Assigned task: From the entries below, write out exactly the lines between the line holding "Select the AWS ECR registry provider" and the line holding "Task: Click the memo icon beside Changelog", inclusive, excluding any pictures.
==== Data supplied
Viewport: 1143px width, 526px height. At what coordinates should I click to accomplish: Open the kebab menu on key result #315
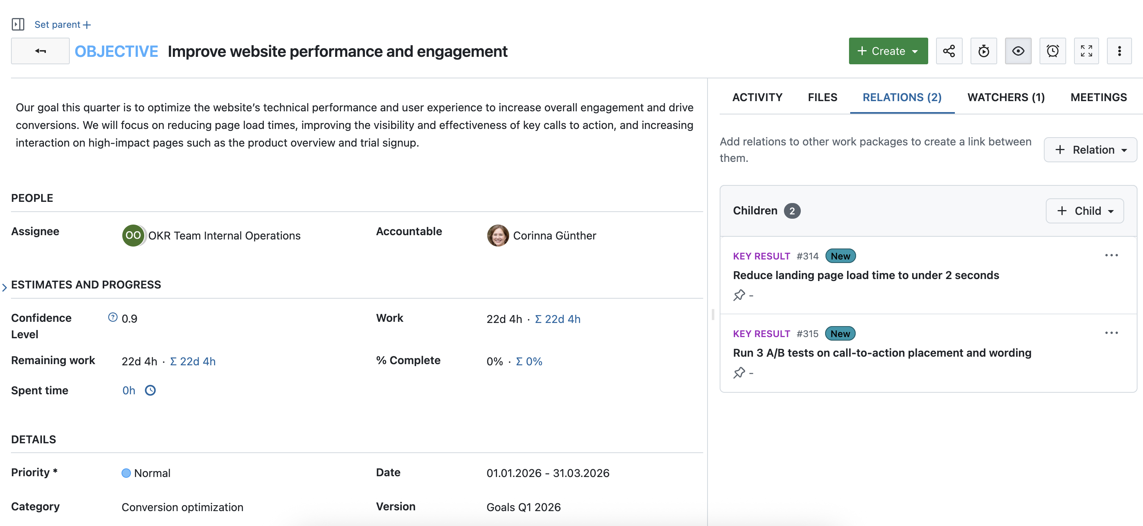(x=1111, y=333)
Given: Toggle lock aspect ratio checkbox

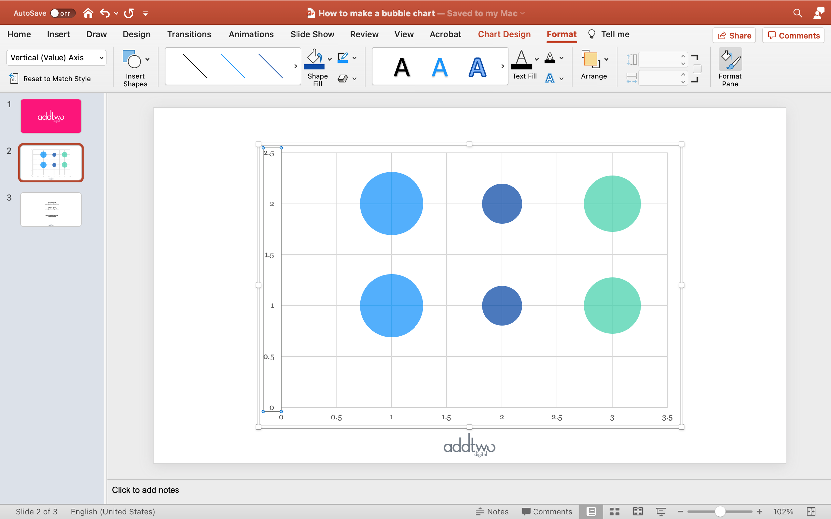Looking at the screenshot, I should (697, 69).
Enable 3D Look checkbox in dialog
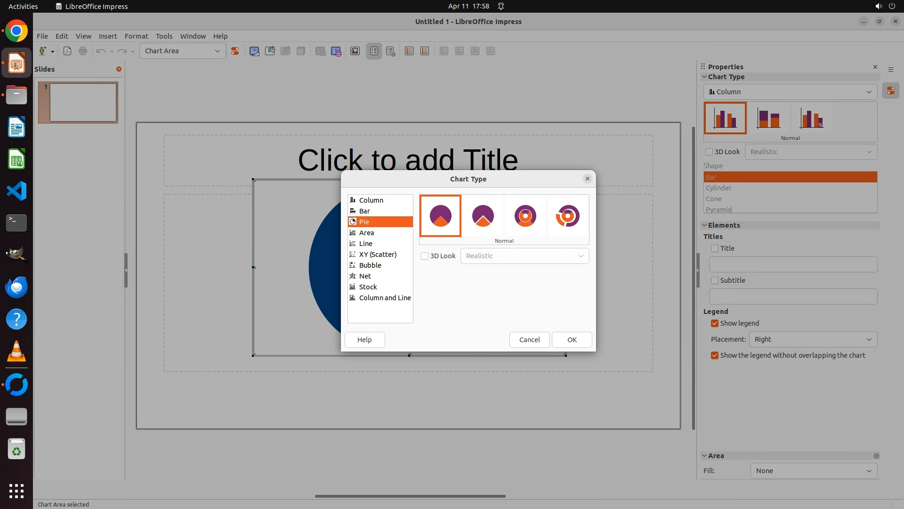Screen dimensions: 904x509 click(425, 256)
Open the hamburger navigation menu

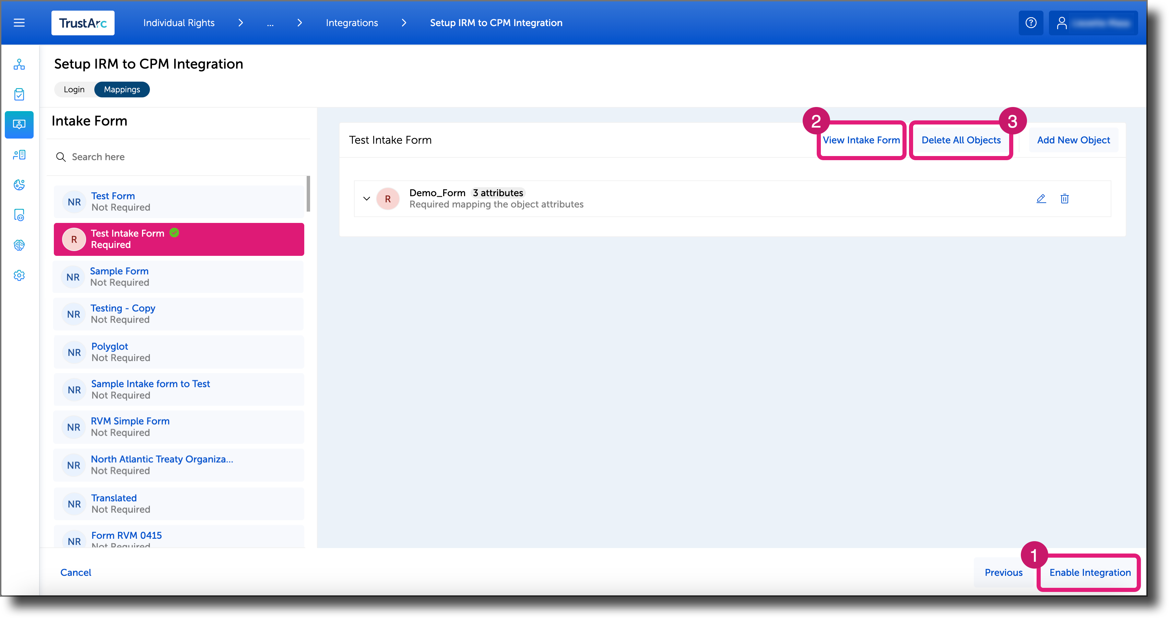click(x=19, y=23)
========
==== Data supplied
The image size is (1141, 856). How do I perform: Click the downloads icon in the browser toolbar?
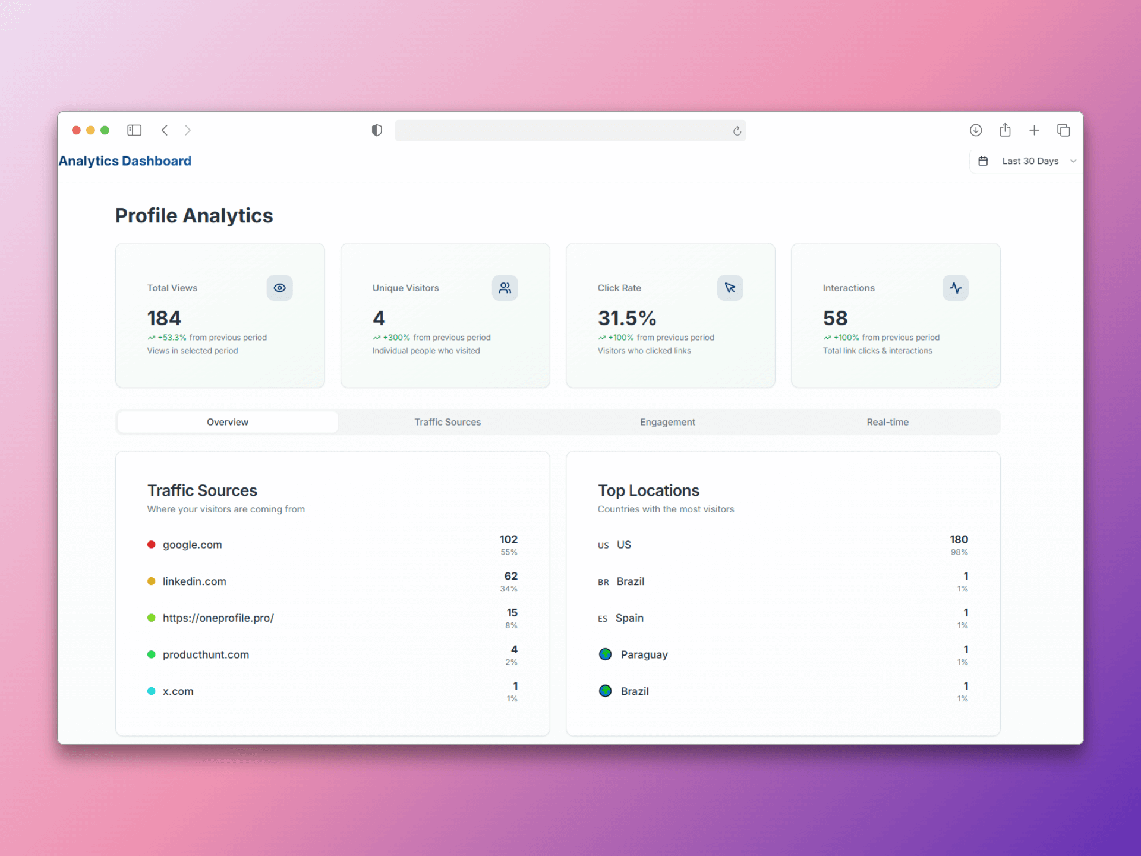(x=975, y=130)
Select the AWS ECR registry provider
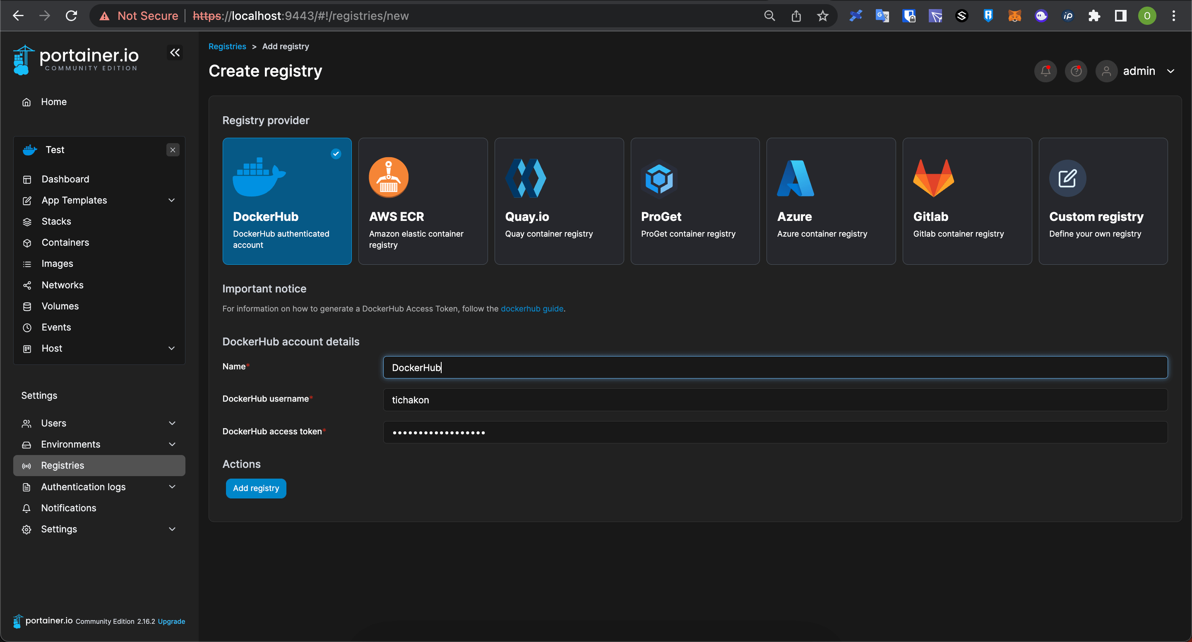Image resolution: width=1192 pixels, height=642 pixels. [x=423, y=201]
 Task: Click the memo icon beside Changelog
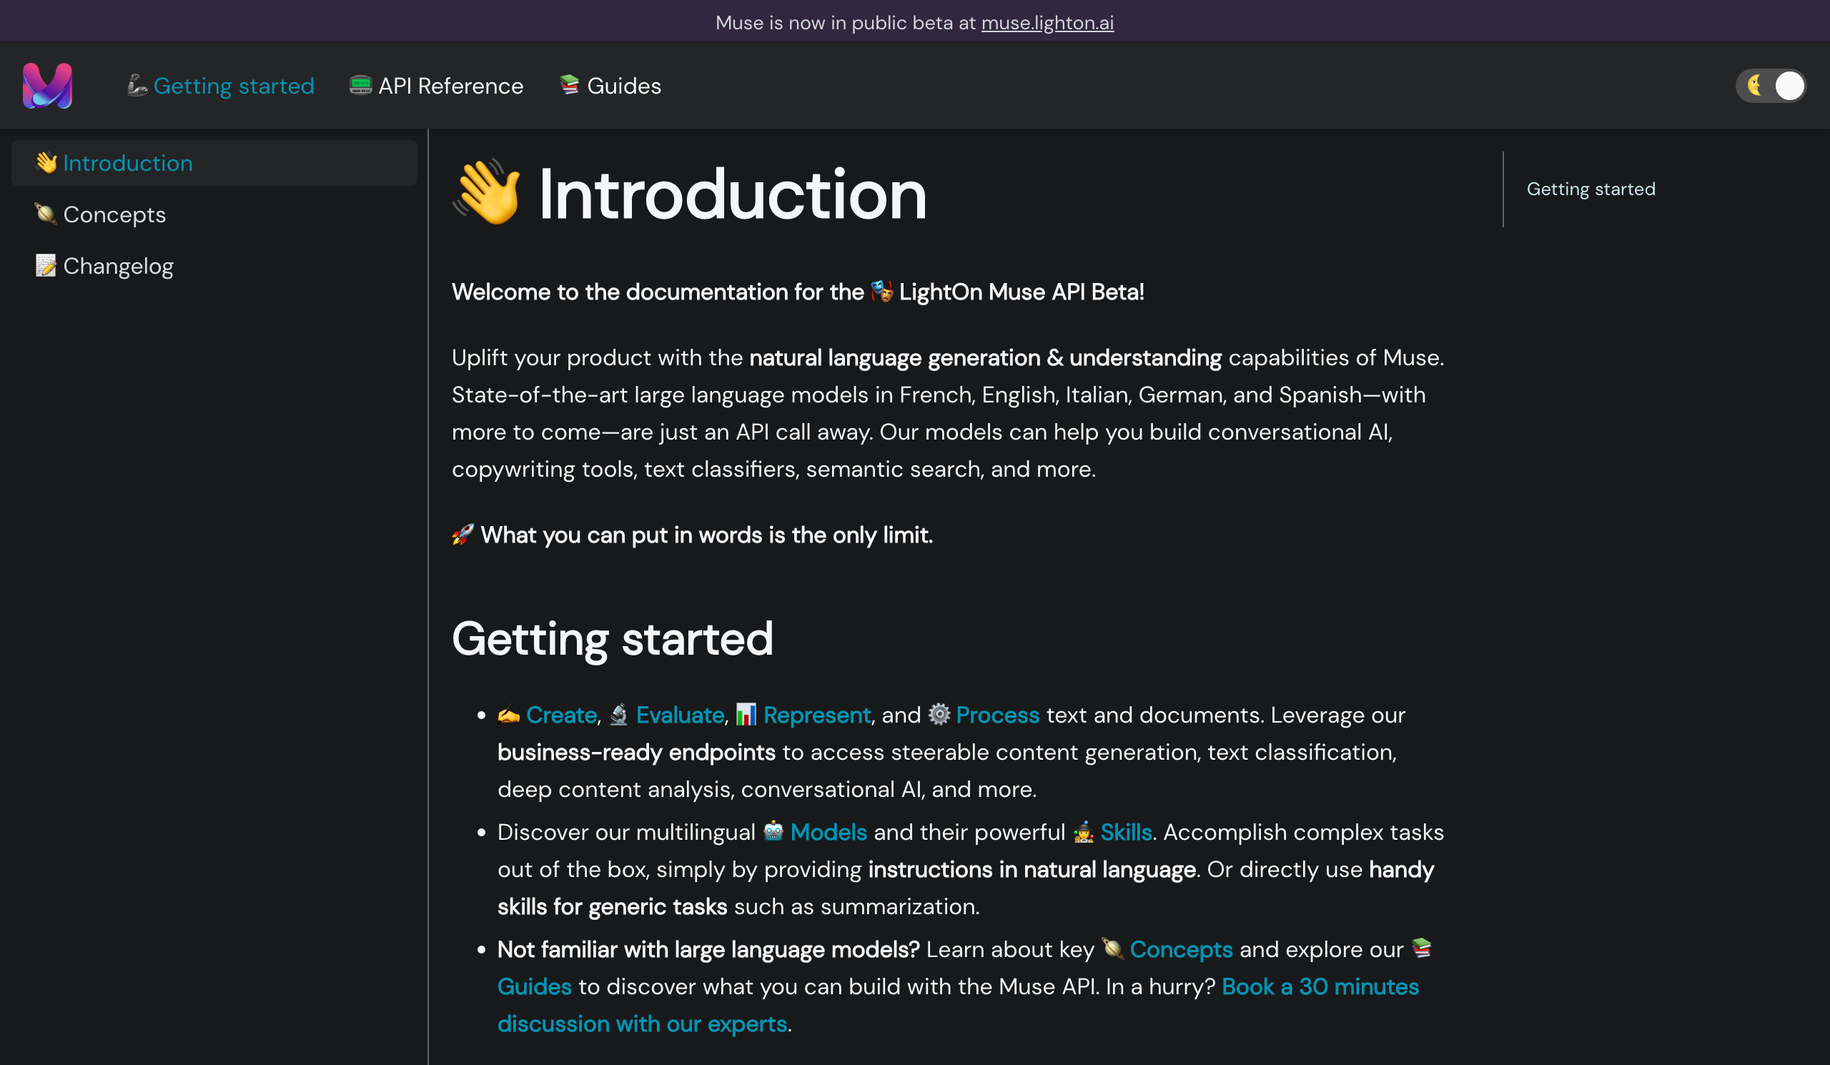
========
Written solution:
Select the AWS ECR registry provider
Image resolution: width=1192 pixels, height=642 pixels. [x=423, y=201]
 Task: Click the memo icon beside Changelog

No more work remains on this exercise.